Present each line of the entries below that holds the word "agent".

----------

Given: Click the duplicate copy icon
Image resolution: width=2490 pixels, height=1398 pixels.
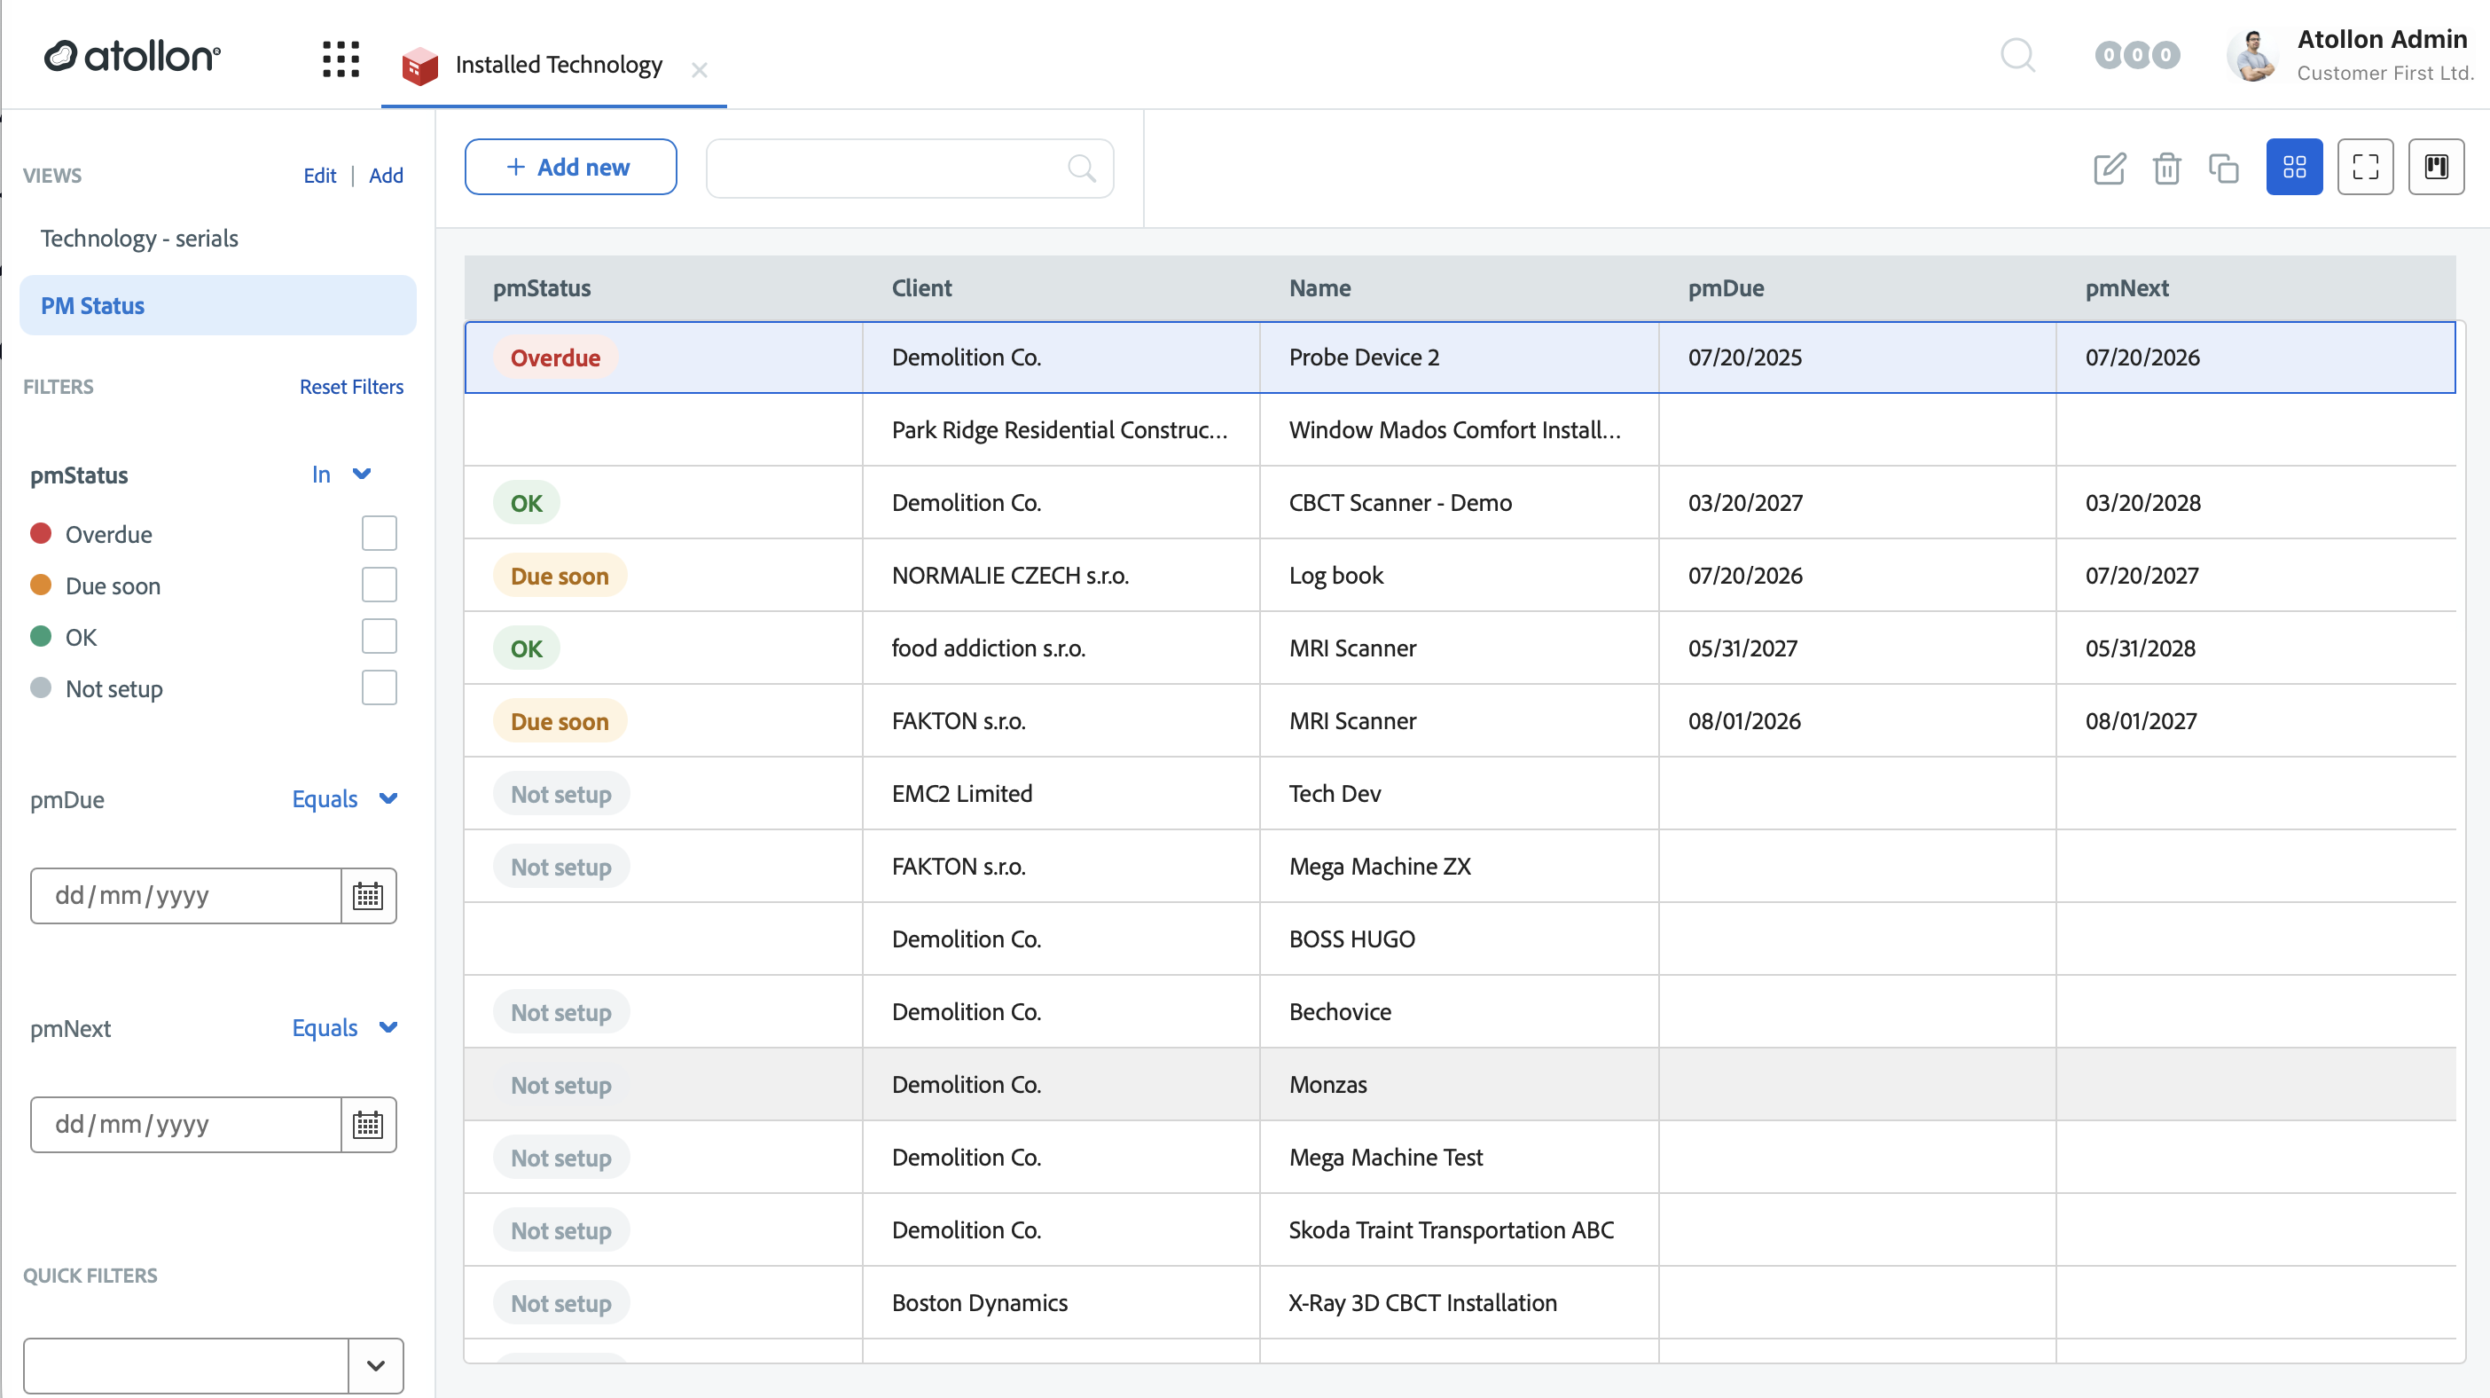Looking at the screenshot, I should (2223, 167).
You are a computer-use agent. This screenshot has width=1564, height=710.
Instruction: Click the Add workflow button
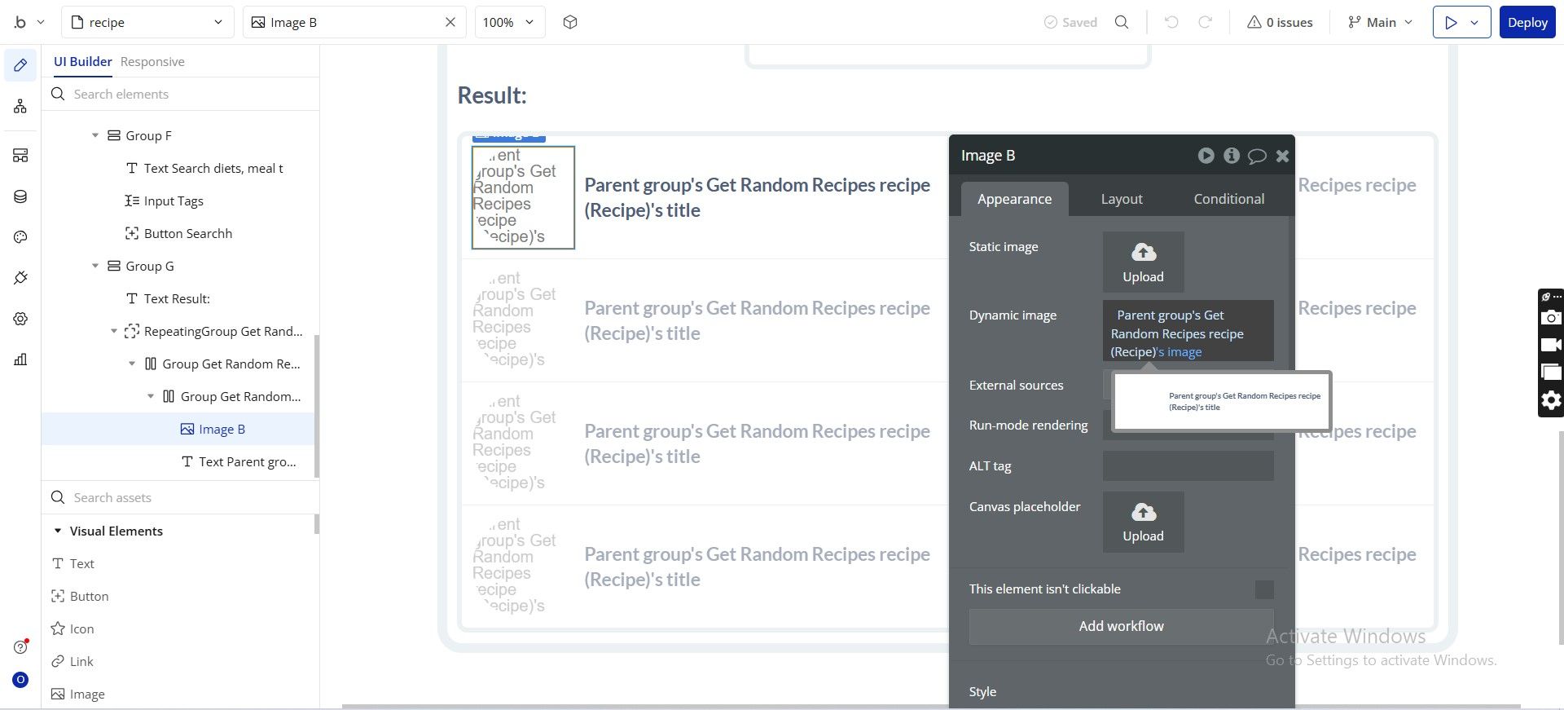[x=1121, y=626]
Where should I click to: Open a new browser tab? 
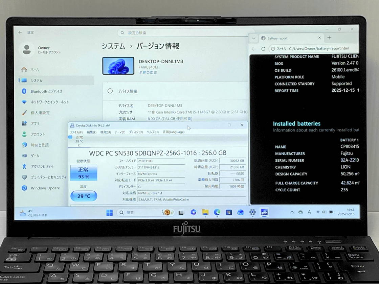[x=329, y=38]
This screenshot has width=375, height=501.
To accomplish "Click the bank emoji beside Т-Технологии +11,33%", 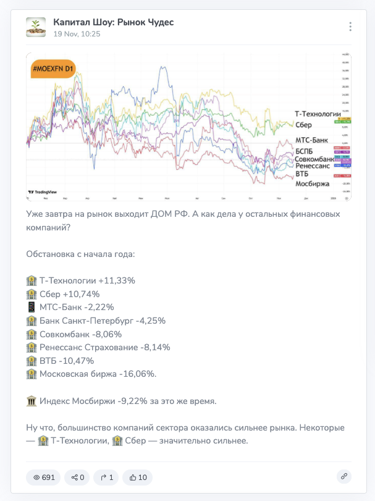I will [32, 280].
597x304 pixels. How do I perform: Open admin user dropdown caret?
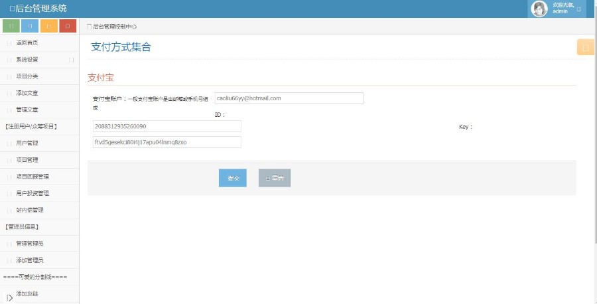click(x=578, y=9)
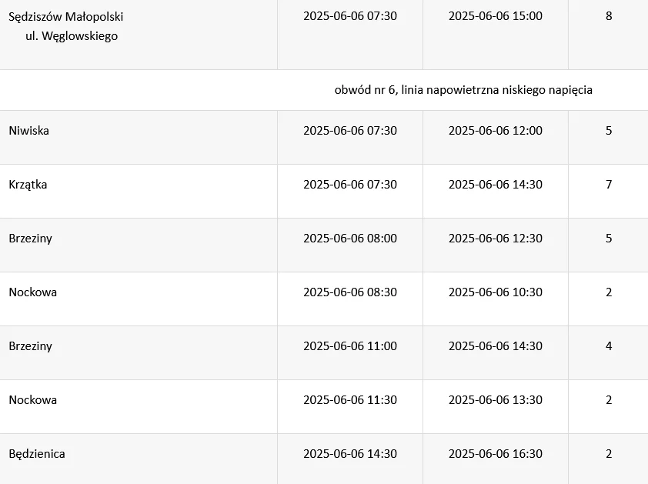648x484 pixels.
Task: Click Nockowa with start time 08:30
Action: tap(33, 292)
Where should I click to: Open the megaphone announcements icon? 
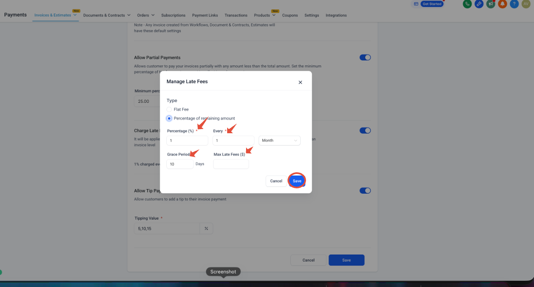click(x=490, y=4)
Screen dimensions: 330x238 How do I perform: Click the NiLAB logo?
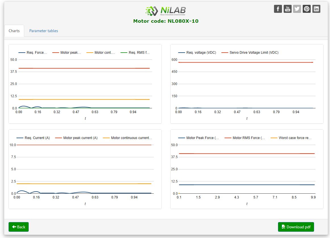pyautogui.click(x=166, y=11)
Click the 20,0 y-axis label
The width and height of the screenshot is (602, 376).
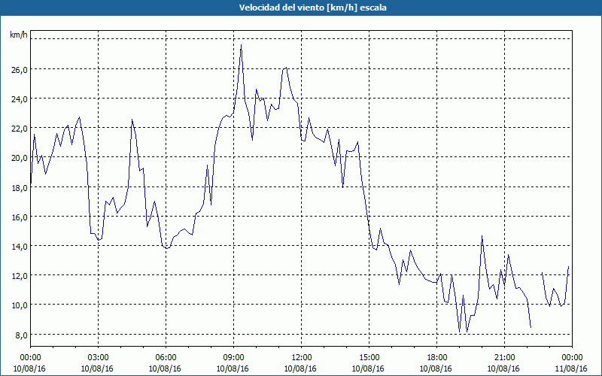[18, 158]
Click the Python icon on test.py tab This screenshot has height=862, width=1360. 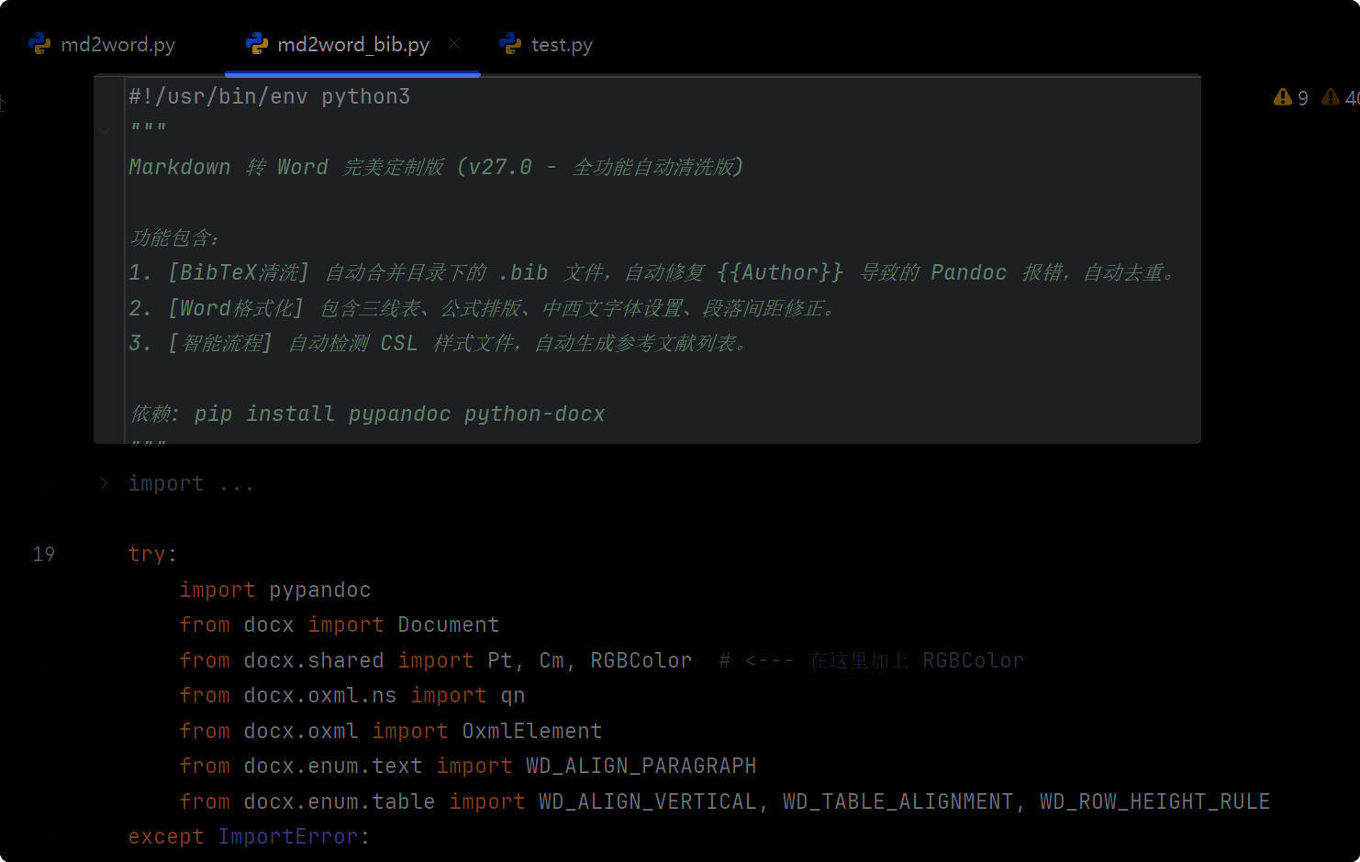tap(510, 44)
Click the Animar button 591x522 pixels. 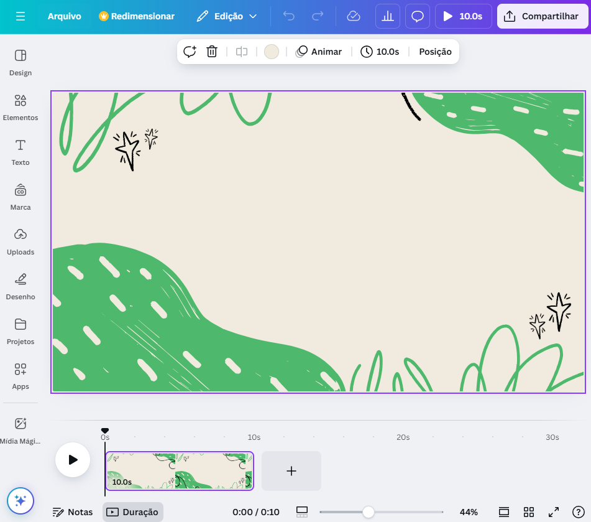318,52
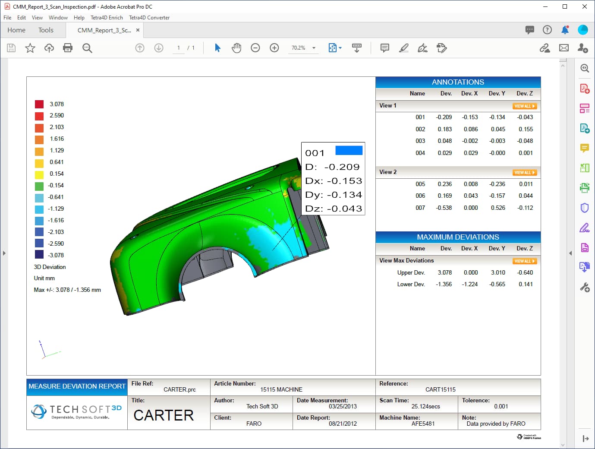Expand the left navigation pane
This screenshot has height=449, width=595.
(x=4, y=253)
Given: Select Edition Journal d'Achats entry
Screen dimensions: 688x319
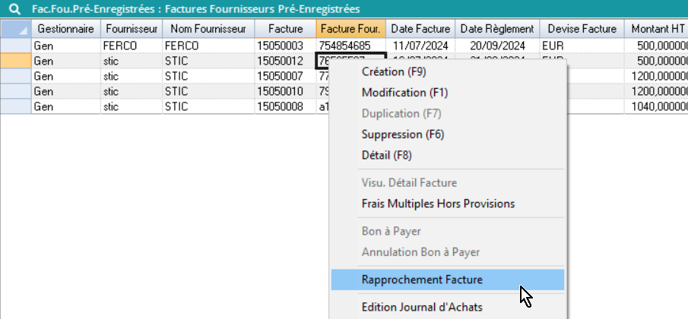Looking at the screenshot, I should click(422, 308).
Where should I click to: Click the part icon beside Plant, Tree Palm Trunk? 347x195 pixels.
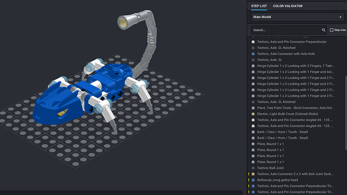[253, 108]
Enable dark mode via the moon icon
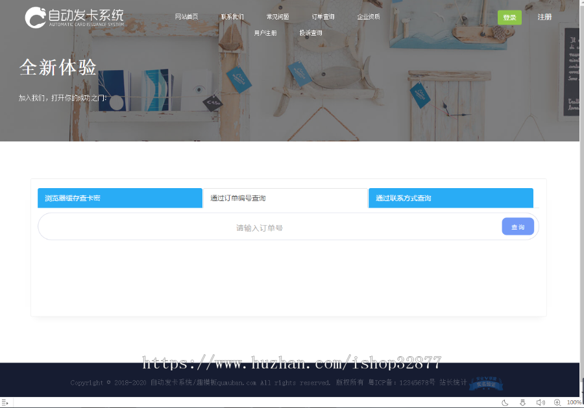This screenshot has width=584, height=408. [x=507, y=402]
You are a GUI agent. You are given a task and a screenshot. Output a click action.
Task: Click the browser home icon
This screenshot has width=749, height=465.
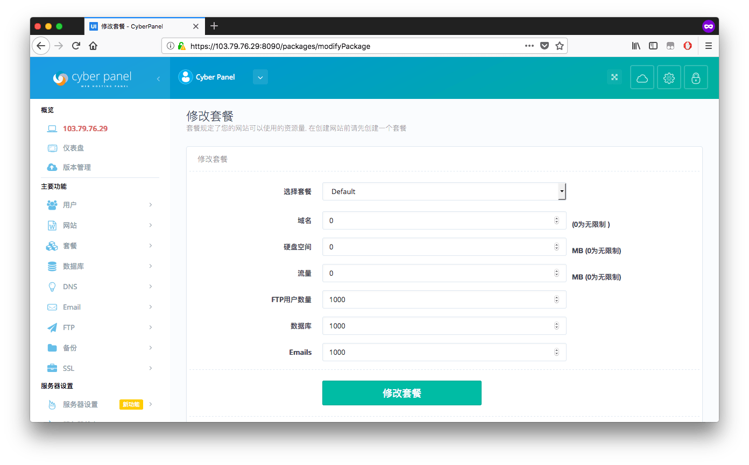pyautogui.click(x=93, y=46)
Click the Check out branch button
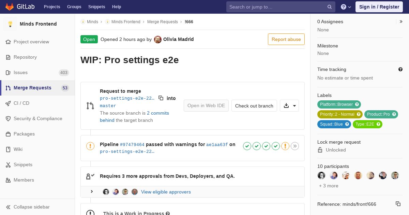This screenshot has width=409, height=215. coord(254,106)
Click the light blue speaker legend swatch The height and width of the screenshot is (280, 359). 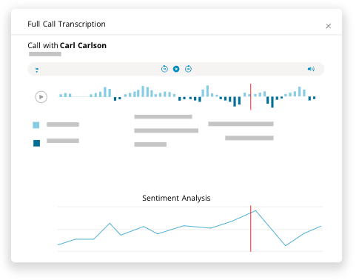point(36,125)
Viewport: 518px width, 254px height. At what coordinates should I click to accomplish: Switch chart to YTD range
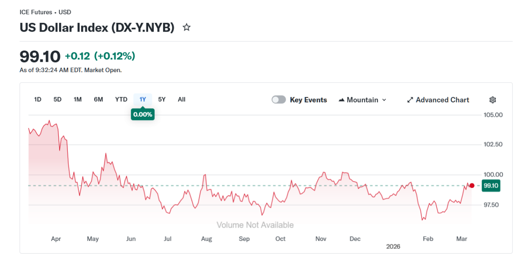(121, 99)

----------

Solution for this problem
You are a computer-use agent. This screenshot has width=1564, height=710.
You are a GUI agent. You are given a task and a screenshot. Output a click action.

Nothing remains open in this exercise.